Fastest way to convert a byte of integer into a list

Sat Jul 14 21:12:07 EDT 2007

On Jul 14, 5:49?pm, Paul McGuire <pt... at austin.rr.com> wrote:
> On Jul 13, 3:46 pm, "mensana... at aol.com" <mensana... at aol.com> wrote:
>
>
>
>
>
> > On Jul 13, 5:17 am, Paul McGuire <pt... at austin.rr.com> wrote:
>
> > > On Jul 12, 5:34 pm, Godzilla <godzillais... at gmail.com> wrote:
>
> > > > Hello,
>
> > > > I'm trying to find a way to convert an integer (8-bits long for
> > > > starters) and converting them to a list, e.g.:
>
> > > > num = 255
> > > > numList = [1,1,1,1,1,1,1,1]
>
> > > > with the first element of the list being the least significant, so
> > > > that i can keep appending to that list without having to worry about
> > > > the size of the integer. I need to do this because some of the
> > > > function call can return a 2 lots of 32-bit numbers. I have to find a
> > > > way to transport this in a list... or is there a better way?
>
> > > Standing on the shoulders of previous posters, I put this together.
>
> > > -- Paul
>
> > But aren't we moving backwards? The OP did ask for the fastest way.
>
> > I put this together (from other posters and my own):
>
> > import gmpy
> > import time
>
> > y = 2**177149 - 1
>
> > # init list of tuples by byte
> > bytebits = lambda num : [num >> i & 1 for i in range(8)]
> > bytes = [ tuple(bytebits(i)) for i in range(256) ]
> > # use bytes lookup to get bits in a 32-bit integer
> > bits = lambda num : sum((bytes[num >> i & 255] for i in range(0,32,8)),
> > ())
> > # use base-2 log to find how many bits in an integer of arbitrary
> > length
> > from math import log,ceil
> > log_of_2 = log(2)
> > numBits = lambda num : int(ceil(log(num)/log_of_2))
> > # expand bits to integers of arbitrary length
> > arbBits = lambda num : sum((bytes[num >> i & 255] for i in
> > range(0,numBits(num),8)),())
> > t0 = time.time()
> > L = arbBits(y)
> > t1 = time.time()
> > print 'Paul McGuire algorithm:',t1-t0
>
> > t0 = time.time()
> > L = [y >> i & 1 for i in range(177149)]
> > t1 = time.time()
> > print '     Matimus algorithm:',t1-t0
>
> > x = gmpy.mpz(2**177149 - 1)
> > t0 = time.time()
> > L = [gmpy.getbit(x,i) for i in range(177149)]
> > t1 = time.time()
> > print '  Mensanator algorithm:',t1-t0
>
> > ##    Paul McGuire algorithm: 17.4839999676
> > ##         Matimus algorithm: 3.28100013733
> > ##      Mensanator algorithm: 0.125
>
> Oof!  Pre-calculating those byte bitmasks doesn't help at all!  It
> would seem it is faster to use a single list comp than to try to sum
> together the precalcuated sublists.
>
> I *would* say though that it is somewhat cheating to call the other
> two algorithms with the hardcoded range length of 177149, when you
> know this is the right range because this is tailored to fit the input
> value 2**177149-1.  This would be a horrible value to use if the input
> number were something small, like 5.  I think numBits still helps here
> to handle integers of arbitrary length (and only adds a slight
> performance penalty since it is called only once).

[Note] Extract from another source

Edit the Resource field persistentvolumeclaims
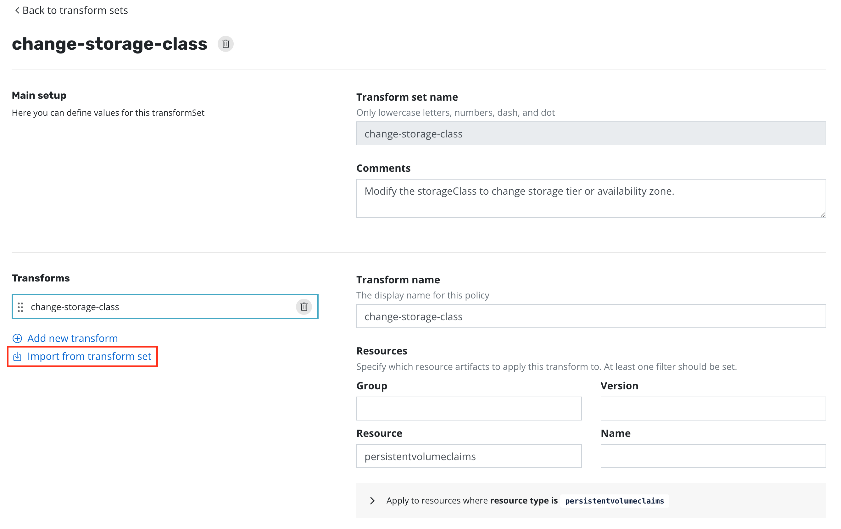The height and width of the screenshot is (529, 841). coord(469,456)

I agree. But I didn't want to compare your numBits
against gmpy's numdigits() which I would normally use.
But since the one algorithm required a hardcoded number,
I thought it best to hardcode all three.

I originally coded this stupidly by converting
the number to a string and then converting to
a list of integers. But Matimus had already posted
his which looked a lot better than mine, so I didn't.

But then I got to wondering if Matimus' solution
requires (B**2+B)/2 shift operations for B bits.

My attempt to re-code his solution to only use B
shifts didn't work out and by then you had posted
yours. So I did the 3-way comparison using gmpy's
direct bit comparison. I was actually surprised at
the difference.

I find gmpy's suite of bit manipulation routines
extremely valuable and use them all the time.
That's another reason for my post, to promote gmpy.

It is also extremely important to keep coercion
out of loops. In other words, never use literals,
only pre-coerced constants. For example:

import gmpy
def collatz(n):
  ONE = gmpy.mpz(1)
  TWO = gmpy.mpz(2)
  TWE = gmpy.mpz(3)
  while n != ONE:
    if n % TWO == ONE:
      n = TWE*n + ONE
    else:
      n = n/TWO
collatz(gmpy.mpz(2**177149-1))

>
> -- Paul